Saturday, June 18, 2011

{ DFWT }

It's time for another installment of 'Don't F**king Wear That'. 
I consider myself a shepherd in a flock of poorly dressed sheep.

Ahh stud belts, taking me back to the good old days when I listened to punk music and my favorite word was 'antidisestablishmentarianism'.  There are better looking ways to keep your pants up won't scream 'I have to be home by the time the street lights come on.'
P.s. I found this image on a website called 'bling cheese'-nuff said.

The Disney Channel called... they want their wardrobe back.
If you think the dress is short enough that you need to slap leggings on underneath, save yourself the money and invest in a clue.

Whoever told you that a striped polo with plaid shorts looked good was trying to make you look stupid- and it worked. I'm sure if you were victimized by this look you probably have a huge legal case against American Eagle. Pain and suffering?


Yes, your butt does look big in those jeans. And not the good 'Kim Kardashian' kind of big, the bad 'put down the fork' kind of big. 
Need.Pockets.


If you date this guy, you can bet three things will happen. First, he will take longer than you to get ready. Second, he will have a boyfriend on the side. Third, he won't share his CHI with you. 
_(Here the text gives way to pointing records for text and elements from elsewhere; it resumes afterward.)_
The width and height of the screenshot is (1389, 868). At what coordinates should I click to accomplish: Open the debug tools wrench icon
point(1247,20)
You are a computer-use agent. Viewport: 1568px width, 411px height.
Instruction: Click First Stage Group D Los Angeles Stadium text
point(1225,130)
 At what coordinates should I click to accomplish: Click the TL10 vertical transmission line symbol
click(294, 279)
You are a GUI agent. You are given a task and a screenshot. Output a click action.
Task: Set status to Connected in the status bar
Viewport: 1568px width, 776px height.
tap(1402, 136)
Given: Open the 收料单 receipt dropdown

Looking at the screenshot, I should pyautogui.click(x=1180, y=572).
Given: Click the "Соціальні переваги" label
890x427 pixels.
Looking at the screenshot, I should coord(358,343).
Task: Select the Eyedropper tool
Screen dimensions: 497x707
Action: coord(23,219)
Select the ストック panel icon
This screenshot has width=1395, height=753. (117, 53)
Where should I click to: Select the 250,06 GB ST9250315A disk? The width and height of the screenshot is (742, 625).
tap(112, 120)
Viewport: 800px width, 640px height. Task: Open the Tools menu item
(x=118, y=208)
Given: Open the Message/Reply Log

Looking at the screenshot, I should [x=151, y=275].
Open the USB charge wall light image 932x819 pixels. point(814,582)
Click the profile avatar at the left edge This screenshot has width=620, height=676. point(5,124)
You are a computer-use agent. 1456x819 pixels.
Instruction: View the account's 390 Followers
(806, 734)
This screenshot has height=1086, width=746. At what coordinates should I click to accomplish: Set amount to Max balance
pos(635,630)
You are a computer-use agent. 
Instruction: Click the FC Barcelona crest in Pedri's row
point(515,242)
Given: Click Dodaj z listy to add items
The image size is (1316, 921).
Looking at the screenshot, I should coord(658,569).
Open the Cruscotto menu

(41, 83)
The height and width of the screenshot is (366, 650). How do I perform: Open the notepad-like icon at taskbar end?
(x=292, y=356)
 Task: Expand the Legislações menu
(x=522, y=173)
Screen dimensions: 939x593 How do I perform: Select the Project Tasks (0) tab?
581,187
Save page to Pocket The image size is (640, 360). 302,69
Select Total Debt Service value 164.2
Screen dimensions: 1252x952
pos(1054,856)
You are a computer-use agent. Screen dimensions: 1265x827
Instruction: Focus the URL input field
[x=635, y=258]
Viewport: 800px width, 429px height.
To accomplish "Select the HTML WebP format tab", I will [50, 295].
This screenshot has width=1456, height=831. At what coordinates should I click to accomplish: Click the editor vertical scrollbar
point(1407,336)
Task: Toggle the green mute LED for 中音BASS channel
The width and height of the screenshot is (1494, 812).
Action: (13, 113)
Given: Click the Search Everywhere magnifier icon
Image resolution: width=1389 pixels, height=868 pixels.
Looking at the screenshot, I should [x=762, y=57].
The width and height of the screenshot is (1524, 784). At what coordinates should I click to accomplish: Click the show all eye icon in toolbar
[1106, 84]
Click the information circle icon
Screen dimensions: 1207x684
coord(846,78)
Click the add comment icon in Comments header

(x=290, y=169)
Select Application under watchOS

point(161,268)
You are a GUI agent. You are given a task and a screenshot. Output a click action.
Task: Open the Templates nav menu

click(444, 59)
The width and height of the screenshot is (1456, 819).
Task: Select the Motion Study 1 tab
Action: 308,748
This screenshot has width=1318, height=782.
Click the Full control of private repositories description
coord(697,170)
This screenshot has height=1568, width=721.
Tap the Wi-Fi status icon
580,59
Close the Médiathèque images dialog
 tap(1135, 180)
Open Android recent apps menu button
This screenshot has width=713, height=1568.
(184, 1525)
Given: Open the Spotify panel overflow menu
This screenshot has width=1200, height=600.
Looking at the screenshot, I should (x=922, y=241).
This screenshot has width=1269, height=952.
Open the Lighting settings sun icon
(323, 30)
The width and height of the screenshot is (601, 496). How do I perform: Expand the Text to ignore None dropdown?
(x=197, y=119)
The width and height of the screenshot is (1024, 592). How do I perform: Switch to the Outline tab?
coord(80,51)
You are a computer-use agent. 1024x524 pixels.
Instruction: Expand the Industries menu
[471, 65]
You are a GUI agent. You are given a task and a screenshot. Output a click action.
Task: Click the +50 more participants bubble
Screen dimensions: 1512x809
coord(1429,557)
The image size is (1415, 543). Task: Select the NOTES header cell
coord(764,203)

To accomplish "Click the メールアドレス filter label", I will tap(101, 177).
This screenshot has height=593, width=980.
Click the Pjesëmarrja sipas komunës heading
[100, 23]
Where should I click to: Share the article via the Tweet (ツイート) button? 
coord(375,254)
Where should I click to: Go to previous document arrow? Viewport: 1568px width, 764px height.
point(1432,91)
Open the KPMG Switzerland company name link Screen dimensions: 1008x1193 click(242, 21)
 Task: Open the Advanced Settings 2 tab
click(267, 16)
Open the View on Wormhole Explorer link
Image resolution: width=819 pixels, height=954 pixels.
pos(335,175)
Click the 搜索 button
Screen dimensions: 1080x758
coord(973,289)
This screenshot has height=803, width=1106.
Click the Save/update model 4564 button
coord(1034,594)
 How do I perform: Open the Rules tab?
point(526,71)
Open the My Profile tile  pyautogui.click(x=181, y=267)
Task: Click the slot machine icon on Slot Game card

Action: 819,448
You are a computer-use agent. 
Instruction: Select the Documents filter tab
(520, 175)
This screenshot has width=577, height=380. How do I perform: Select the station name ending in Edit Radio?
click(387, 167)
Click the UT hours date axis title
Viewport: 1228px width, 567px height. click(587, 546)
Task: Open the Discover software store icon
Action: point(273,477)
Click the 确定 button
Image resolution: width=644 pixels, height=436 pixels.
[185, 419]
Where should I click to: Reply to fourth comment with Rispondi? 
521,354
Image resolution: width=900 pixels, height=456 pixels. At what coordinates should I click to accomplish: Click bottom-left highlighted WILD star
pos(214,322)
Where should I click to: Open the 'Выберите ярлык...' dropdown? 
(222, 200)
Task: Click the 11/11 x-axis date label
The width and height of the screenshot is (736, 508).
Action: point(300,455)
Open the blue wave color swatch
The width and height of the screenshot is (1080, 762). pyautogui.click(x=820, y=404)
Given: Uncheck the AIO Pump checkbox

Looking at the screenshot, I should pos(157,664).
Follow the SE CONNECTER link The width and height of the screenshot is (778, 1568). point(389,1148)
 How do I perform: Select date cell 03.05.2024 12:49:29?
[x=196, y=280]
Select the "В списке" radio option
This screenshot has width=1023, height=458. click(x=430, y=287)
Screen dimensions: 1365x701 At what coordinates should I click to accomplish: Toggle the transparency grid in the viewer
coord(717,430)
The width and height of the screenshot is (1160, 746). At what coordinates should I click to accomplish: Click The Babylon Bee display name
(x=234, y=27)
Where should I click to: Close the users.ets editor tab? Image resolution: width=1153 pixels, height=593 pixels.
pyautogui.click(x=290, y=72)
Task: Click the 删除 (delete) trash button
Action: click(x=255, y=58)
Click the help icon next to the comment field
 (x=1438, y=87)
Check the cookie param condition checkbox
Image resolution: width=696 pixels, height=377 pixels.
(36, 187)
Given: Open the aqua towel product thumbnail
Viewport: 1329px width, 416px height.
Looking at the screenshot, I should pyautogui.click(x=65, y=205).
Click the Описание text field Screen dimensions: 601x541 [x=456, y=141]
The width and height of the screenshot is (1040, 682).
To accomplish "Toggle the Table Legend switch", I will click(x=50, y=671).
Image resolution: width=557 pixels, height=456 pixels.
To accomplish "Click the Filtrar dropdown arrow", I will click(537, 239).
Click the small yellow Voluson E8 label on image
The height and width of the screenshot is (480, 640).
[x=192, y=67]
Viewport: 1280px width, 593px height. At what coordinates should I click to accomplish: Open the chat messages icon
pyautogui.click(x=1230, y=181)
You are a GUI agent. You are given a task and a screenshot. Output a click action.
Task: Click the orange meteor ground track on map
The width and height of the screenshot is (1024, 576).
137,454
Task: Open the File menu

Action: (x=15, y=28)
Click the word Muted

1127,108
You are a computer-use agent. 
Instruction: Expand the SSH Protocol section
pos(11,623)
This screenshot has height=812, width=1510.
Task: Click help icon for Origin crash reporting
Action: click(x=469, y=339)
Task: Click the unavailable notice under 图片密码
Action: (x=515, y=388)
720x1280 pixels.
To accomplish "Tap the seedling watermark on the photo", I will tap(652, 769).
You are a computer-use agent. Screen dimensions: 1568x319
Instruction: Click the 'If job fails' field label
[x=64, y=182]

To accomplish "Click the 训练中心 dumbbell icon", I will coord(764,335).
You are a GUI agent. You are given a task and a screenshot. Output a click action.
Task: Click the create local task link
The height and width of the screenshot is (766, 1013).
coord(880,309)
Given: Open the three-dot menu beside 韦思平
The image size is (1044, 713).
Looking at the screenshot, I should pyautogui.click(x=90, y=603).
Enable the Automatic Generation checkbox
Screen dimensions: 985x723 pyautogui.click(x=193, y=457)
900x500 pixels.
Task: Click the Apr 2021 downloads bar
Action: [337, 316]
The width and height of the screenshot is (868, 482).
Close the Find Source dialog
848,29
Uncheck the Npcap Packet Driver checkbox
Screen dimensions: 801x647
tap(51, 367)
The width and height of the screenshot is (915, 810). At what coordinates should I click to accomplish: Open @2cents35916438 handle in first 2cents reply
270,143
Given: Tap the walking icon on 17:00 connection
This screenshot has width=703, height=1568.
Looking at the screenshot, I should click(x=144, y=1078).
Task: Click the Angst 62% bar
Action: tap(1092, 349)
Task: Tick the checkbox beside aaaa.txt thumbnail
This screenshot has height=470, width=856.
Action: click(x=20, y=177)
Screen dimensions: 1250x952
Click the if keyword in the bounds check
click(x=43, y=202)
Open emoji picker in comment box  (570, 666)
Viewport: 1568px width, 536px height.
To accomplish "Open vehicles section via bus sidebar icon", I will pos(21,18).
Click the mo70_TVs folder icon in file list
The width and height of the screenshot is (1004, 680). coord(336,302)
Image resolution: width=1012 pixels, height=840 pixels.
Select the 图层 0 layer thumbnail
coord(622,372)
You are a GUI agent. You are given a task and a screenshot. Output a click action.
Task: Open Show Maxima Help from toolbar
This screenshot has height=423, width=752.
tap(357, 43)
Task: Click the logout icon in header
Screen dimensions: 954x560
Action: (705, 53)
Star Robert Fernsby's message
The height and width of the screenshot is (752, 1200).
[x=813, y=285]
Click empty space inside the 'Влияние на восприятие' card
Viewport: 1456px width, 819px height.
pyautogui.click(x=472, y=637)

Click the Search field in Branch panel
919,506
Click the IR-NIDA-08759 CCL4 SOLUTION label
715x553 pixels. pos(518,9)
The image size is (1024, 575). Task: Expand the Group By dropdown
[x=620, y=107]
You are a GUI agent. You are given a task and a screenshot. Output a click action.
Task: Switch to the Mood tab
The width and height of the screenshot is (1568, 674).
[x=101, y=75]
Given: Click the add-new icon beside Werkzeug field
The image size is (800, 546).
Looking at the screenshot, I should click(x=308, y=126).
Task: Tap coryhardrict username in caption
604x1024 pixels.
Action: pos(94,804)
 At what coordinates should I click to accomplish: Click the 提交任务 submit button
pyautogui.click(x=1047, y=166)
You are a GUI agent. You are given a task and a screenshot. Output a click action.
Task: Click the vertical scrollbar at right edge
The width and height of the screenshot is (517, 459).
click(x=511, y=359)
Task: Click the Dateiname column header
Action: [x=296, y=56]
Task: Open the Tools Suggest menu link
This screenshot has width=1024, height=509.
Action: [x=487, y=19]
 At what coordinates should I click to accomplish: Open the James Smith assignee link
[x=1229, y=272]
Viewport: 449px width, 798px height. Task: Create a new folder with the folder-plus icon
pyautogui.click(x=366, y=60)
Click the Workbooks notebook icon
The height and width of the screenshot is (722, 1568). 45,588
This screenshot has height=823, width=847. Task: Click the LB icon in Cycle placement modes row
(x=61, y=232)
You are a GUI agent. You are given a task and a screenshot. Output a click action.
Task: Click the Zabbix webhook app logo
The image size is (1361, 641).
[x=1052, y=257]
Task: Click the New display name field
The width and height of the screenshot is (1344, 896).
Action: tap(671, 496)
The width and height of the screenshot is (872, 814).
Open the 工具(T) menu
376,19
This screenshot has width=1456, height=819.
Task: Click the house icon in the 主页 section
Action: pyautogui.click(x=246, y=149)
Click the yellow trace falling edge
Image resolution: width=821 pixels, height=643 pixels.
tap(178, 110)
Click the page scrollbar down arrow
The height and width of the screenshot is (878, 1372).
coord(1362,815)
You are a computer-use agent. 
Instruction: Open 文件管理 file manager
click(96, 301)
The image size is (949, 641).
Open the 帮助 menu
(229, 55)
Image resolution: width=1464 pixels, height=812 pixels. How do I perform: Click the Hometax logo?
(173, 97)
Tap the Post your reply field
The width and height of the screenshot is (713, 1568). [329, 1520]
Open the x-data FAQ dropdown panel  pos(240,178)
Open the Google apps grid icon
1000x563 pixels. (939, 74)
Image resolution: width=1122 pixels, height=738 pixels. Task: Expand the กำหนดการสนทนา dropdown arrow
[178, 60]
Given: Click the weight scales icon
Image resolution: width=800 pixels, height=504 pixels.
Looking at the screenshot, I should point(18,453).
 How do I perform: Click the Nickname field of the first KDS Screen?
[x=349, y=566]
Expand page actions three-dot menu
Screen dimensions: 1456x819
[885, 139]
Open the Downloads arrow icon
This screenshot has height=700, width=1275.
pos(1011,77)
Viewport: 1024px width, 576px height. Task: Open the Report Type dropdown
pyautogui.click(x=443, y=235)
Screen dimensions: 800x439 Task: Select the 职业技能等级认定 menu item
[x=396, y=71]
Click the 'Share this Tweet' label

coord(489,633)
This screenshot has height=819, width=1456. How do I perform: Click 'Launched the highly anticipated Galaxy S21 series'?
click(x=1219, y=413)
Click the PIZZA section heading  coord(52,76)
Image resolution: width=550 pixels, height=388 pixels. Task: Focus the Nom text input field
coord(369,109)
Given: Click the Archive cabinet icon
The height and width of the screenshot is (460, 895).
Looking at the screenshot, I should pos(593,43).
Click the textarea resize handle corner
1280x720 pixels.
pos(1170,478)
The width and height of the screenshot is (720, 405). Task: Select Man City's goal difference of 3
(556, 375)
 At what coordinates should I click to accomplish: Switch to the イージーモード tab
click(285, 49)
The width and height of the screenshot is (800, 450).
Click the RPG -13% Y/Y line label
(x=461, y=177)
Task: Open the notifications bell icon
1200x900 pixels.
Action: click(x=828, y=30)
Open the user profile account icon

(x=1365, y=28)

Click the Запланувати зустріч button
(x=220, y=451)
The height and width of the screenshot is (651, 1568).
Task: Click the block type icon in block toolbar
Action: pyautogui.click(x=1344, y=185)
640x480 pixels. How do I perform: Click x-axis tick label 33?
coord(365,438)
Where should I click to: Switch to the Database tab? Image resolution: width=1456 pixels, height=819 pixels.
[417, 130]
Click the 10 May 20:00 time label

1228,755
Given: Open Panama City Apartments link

The first time I saw these shoes I screamed. Call me crazy, but foot gloves are terr-i-fying. If you are using them to run or for some sort of sport, more power to you, but at the mall with your dockers and polo? Um... no. These are about as alluring as the ultra-sexy sketchers shapeups.

The most difficult clients I ever work with are what I call 'cardigals'. These women must have a cardigan to wear with EVERYTHING, even if it very clearly looks stupid. 'Cardigals' are automatically drawn to sleeveless tops and dresses because deep in their subconscious they want to make my brain implode. Cardigans ARE a staple, they do not however go with every outfit.